Task to complete: Nothing but the lines from the one showing "Select the 3y time range" through the final line of the data below belongs in the answer, duplicated exactly and without pictures.

Extracted material:
◇ ◇ ◇ ◇ ◇
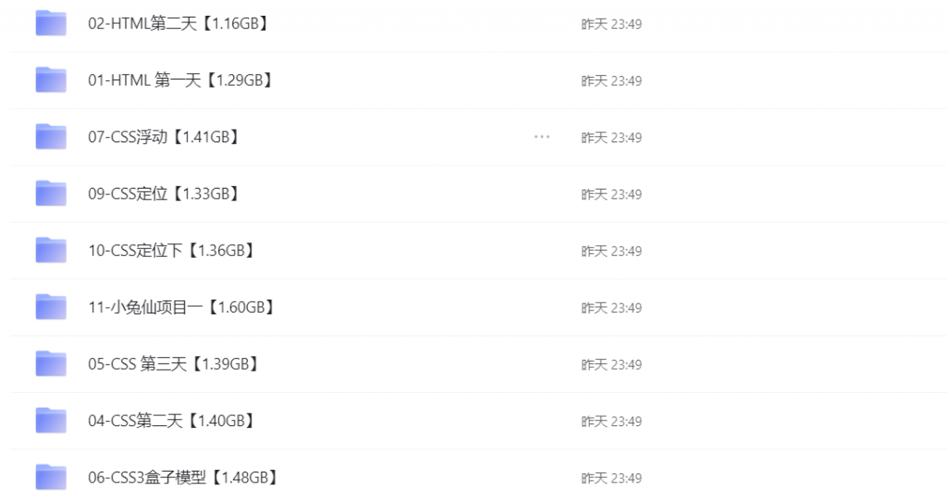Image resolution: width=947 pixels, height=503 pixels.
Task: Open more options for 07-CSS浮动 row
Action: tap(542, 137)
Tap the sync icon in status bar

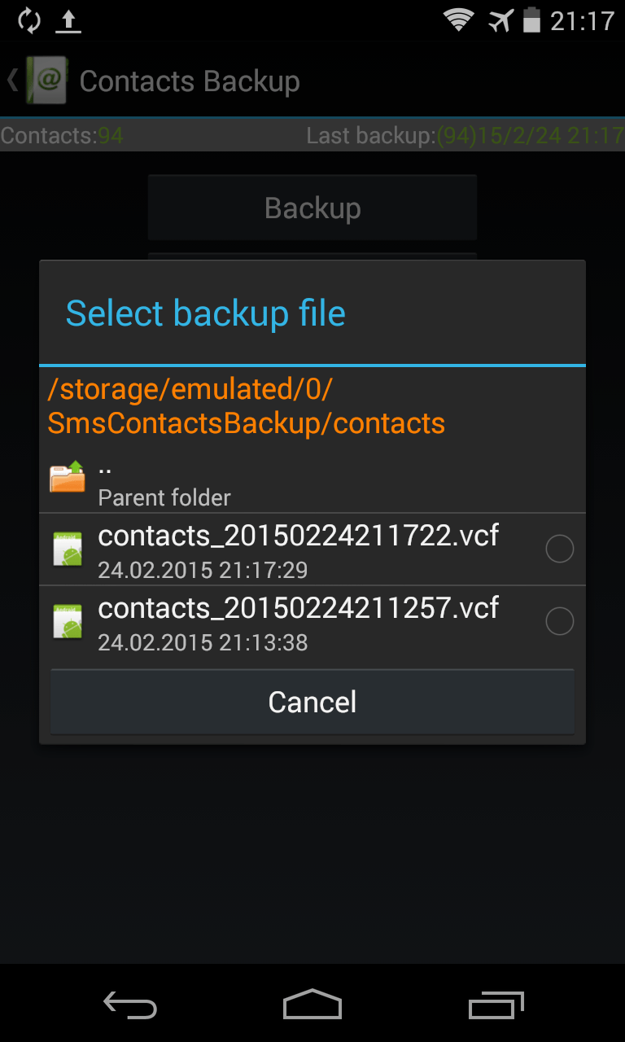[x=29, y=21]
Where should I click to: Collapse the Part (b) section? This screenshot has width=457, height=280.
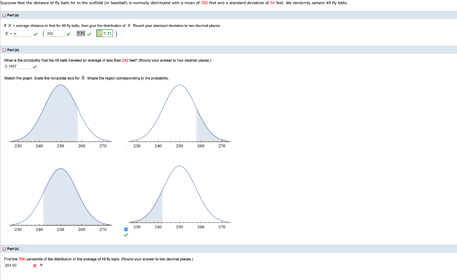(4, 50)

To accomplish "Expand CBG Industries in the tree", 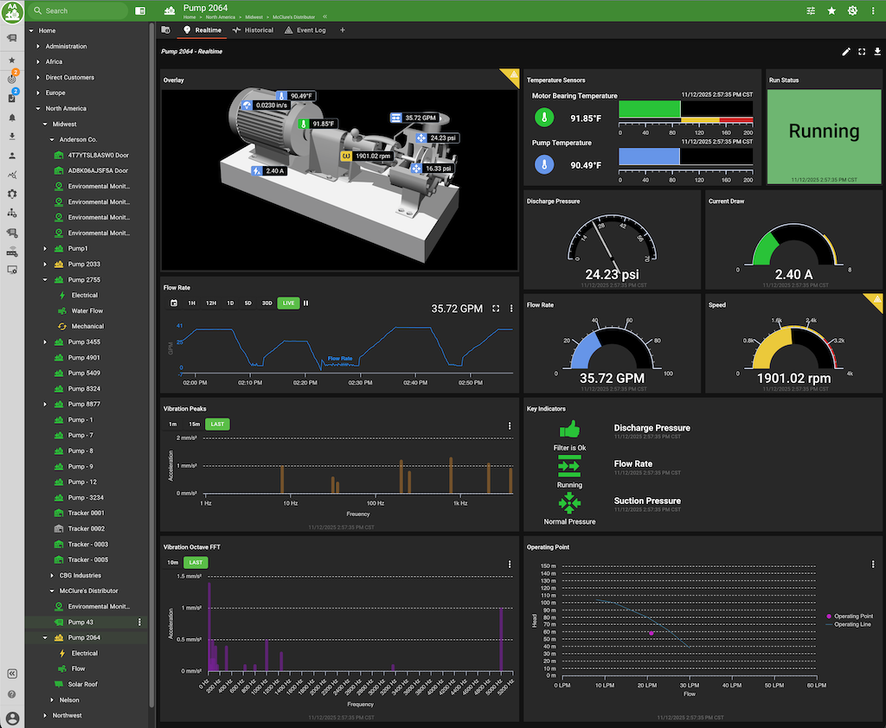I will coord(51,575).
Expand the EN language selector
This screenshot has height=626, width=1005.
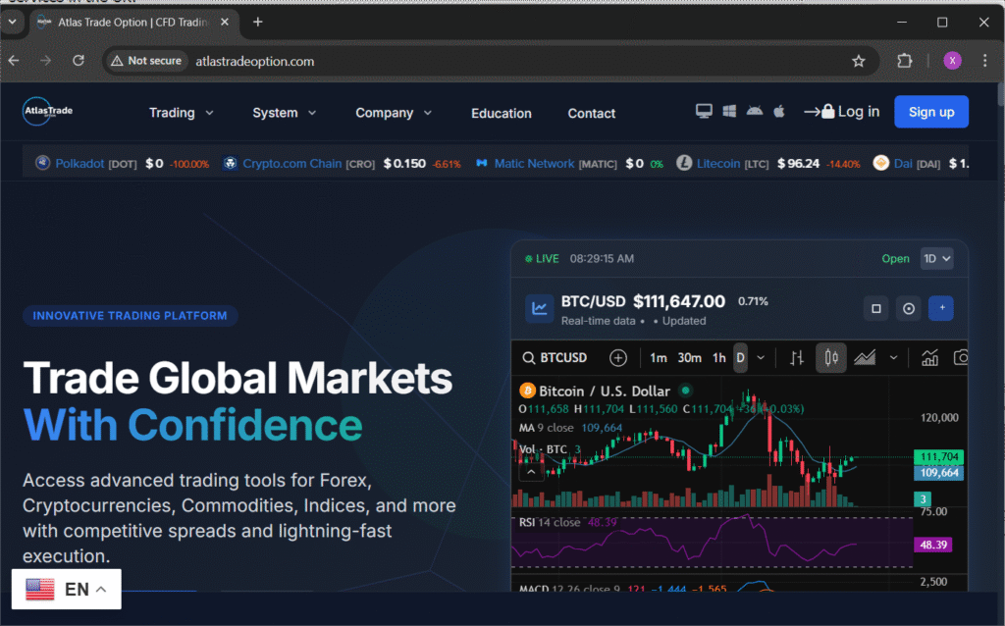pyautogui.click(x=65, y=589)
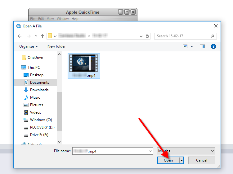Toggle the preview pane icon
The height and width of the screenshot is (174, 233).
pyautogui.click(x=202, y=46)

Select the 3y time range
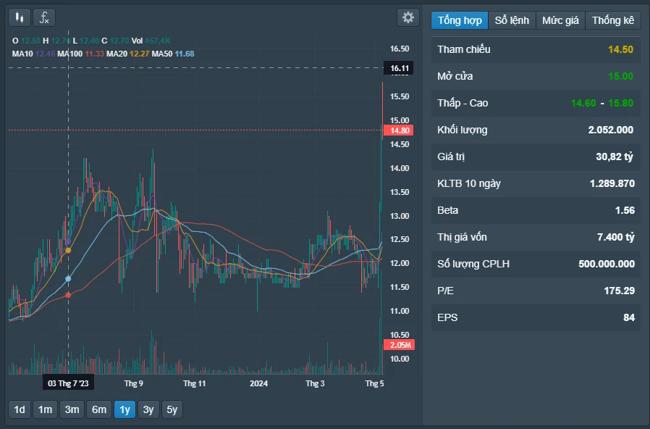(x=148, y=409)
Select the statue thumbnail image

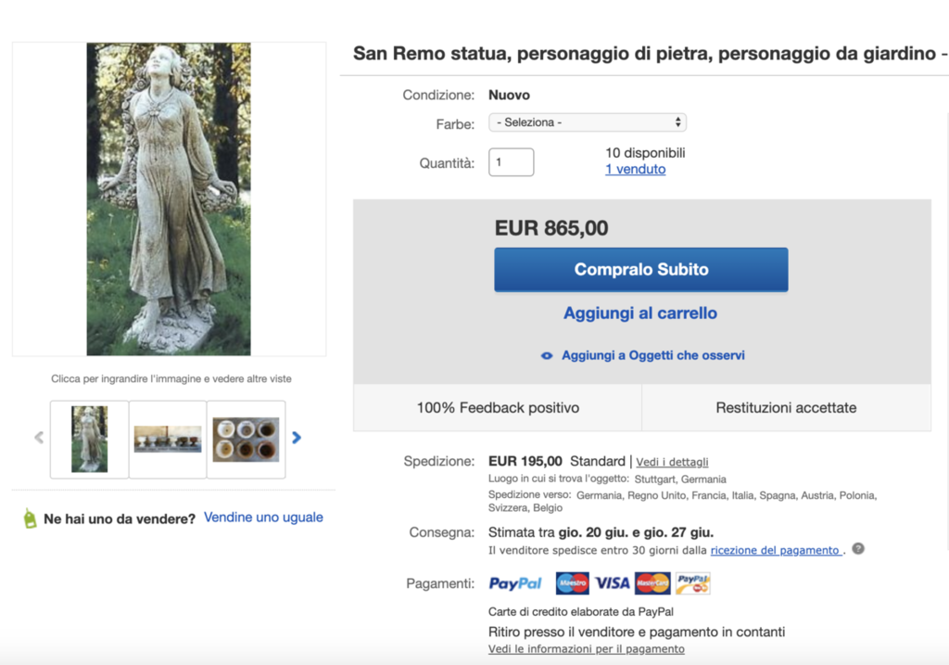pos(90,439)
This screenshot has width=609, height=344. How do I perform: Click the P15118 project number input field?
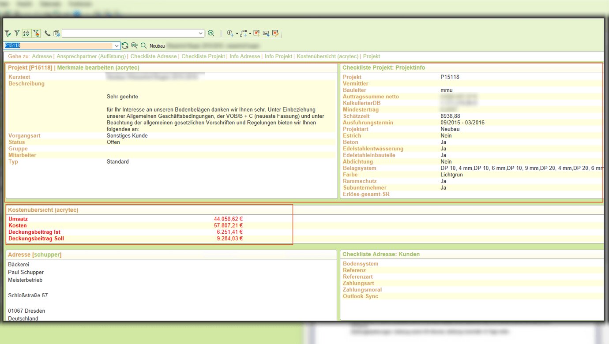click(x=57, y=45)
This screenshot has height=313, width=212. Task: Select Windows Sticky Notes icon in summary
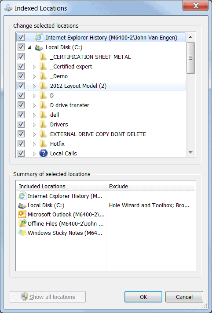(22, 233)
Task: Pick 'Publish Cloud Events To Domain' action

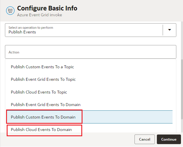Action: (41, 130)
◇ ◇ ◇ ◇ ◇
Result:
Select the 3y time range
(x=148, y=409)
Select the statue thumbnail image

pos(90,439)
This screenshot has width=609, height=344. How do I perform: Click the P15118 project number input field?
click(x=57, y=45)
This screenshot has height=313, width=212. Task: Select Windows Sticky Notes icon in summary
(22, 233)
Task: Pick 'Publish Cloud Events To Domain' action

Action: (41, 130)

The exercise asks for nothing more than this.